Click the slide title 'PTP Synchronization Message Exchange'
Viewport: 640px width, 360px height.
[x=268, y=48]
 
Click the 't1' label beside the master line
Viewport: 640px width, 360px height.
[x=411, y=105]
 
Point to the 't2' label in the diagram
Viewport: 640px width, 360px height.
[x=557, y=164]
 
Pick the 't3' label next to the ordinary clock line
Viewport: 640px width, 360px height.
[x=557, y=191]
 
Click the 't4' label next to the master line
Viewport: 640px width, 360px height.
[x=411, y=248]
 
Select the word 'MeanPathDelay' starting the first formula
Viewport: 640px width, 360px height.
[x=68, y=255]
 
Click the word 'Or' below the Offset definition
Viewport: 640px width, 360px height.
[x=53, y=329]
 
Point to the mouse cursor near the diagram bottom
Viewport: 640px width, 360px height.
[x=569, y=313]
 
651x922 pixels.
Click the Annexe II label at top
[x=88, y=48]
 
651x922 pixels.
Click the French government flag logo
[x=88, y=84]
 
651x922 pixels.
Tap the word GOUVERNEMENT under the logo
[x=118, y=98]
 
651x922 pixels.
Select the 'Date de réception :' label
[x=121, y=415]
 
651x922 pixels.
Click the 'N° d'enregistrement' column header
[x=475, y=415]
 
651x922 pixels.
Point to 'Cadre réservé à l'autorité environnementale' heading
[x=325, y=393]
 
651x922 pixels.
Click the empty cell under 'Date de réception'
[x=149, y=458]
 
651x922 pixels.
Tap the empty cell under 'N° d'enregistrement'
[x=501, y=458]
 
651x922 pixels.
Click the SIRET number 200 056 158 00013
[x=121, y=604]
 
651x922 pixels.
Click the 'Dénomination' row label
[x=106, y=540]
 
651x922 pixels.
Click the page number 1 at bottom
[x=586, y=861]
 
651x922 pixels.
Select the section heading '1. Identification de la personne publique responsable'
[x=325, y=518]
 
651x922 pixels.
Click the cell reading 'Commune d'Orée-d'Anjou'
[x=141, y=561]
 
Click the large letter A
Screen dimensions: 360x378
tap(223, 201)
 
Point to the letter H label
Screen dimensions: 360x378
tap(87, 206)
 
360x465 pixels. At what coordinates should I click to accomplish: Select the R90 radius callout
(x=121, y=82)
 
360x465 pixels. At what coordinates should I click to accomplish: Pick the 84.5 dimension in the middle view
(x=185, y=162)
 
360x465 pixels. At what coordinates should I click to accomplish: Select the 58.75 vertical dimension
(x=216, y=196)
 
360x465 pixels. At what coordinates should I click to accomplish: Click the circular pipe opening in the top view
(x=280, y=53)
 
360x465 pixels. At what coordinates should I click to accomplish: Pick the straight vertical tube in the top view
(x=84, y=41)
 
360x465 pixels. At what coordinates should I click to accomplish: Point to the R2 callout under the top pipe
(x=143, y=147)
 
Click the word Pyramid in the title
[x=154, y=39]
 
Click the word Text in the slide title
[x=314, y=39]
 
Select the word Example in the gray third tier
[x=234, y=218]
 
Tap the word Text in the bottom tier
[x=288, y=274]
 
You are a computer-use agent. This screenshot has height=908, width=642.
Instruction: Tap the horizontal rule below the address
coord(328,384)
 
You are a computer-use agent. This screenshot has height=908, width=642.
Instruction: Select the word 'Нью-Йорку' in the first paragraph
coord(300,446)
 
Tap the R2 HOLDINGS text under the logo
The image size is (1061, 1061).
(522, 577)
※ ※ ※
> [Problem] Can you repeat the rows above verbatim, from the first line down to and including the line with "[x=53, y=329]"?

> [Solved exercise]
Click the slide title 'PTP Synchronization Message Exchange'
Viewport: 640px width, 360px height.
[x=268, y=48]
 
Click the 't1' label beside the master line
Viewport: 640px width, 360px height.
[x=411, y=105]
 
Point to the 't2' label in the diagram
Viewport: 640px width, 360px height.
[x=557, y=164]
 
Pick the 't3' label next to the ordinary clock line
Viewport: 640px width, 360px height.
[x=557, y=191]
 
Click the 't4' label next to the master line
Viewport: 640px width, 360px height.
[x=411, y=248]
 
Select the word 'MeanPathDelay' starting the first formula
Viewport: 640px width, 360px height.
[x=68, y=255]
 
Click the word 'Or' below the Offset definition
Viewport: 640px width, 360px height.
[x=53, y=329]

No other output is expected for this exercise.